◆ List of tasks:
#1 Edit the post about CBBC by rewriting it from "Joyce Watts, a" through "should be pronounced.", swapping "retired teacher" for "former teacher".
#2 In the post about CBBC, which two phrases did the report cite as examples of bad grammar?

◆ Page excerpt:
Yup, it’s negative karma all round, today. I promise my next post will be a glowingly positive comment about something.

An article in the Times explains how a government-commissioned report on CBBC (the BBC’s children’s TV channel), as well as criticising the “crass” presentation, “tastelessness and cruelty” of some programmes also criticised the frequent use of bad grammar, citing “ain’t” and “you was” as examples. OK, fair enough, let’s leave aside the question of whether the BBC should allow children’s presenters to use colloquial English, and move on to the rest of the Times article.

Joyce Watts, a retired teacher, complained of “fast, loud speech” where “all the words run into one and cannot be understood”. Ms Watts said interviewers would ask guests, “What d’ya like best” and, “What’s ya faverit number?” Children’s written work suffered as they began to spell words as they believed they should be pronounced.

◆ Data lines:
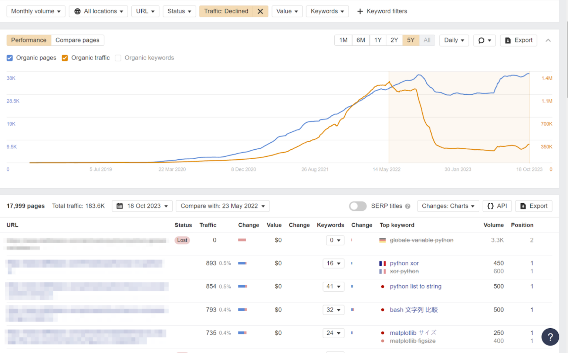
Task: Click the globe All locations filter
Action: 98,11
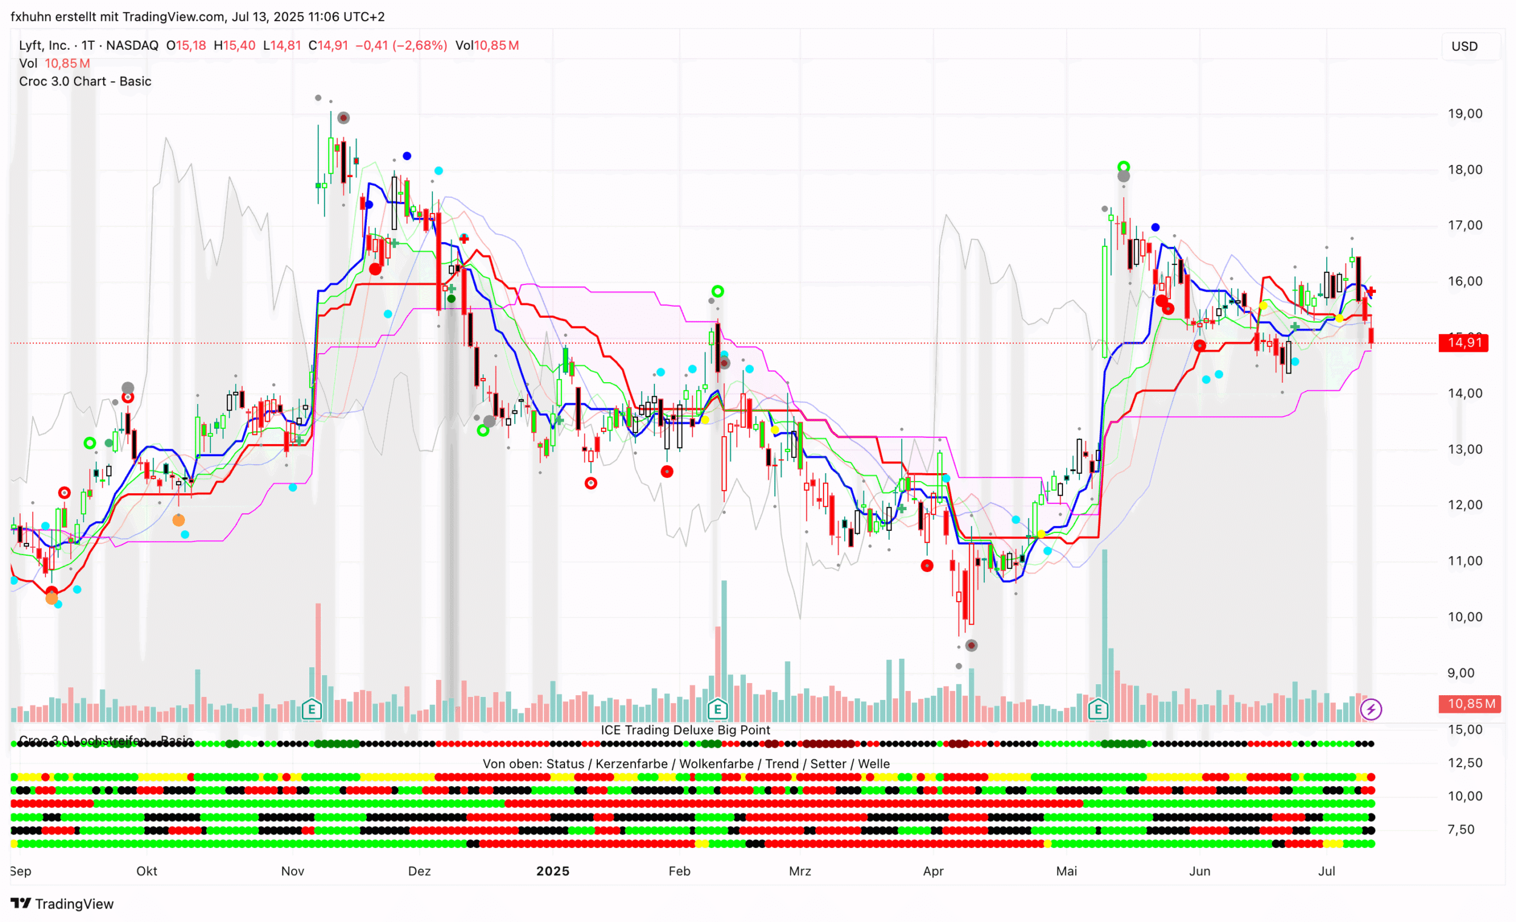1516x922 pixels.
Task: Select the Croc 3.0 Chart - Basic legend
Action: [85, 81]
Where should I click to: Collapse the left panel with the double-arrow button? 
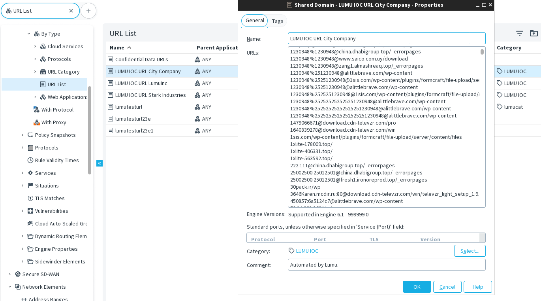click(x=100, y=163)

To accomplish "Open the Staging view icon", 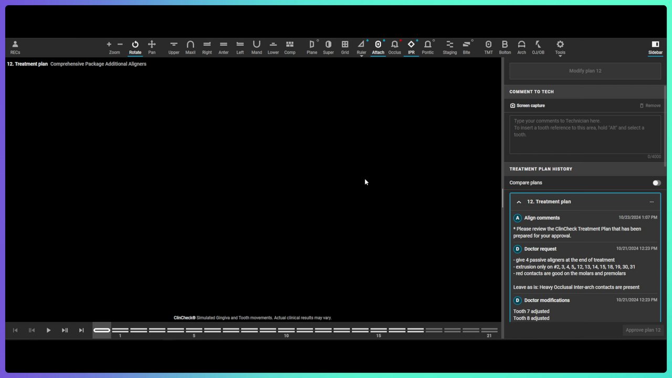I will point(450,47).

◆ Response list:
#1
Joyce Watts, a former teacher, complained of “fast, loud speech” where “all the words run into one and cannot be understood”. Ms Watts said interviewers would ask guests, “What d’ya like best” and, “What’s ya faverit number?” Children’s written work suffered as they began to spell words as they believed they should be pronounced.

#2 "Ain't" and "you was."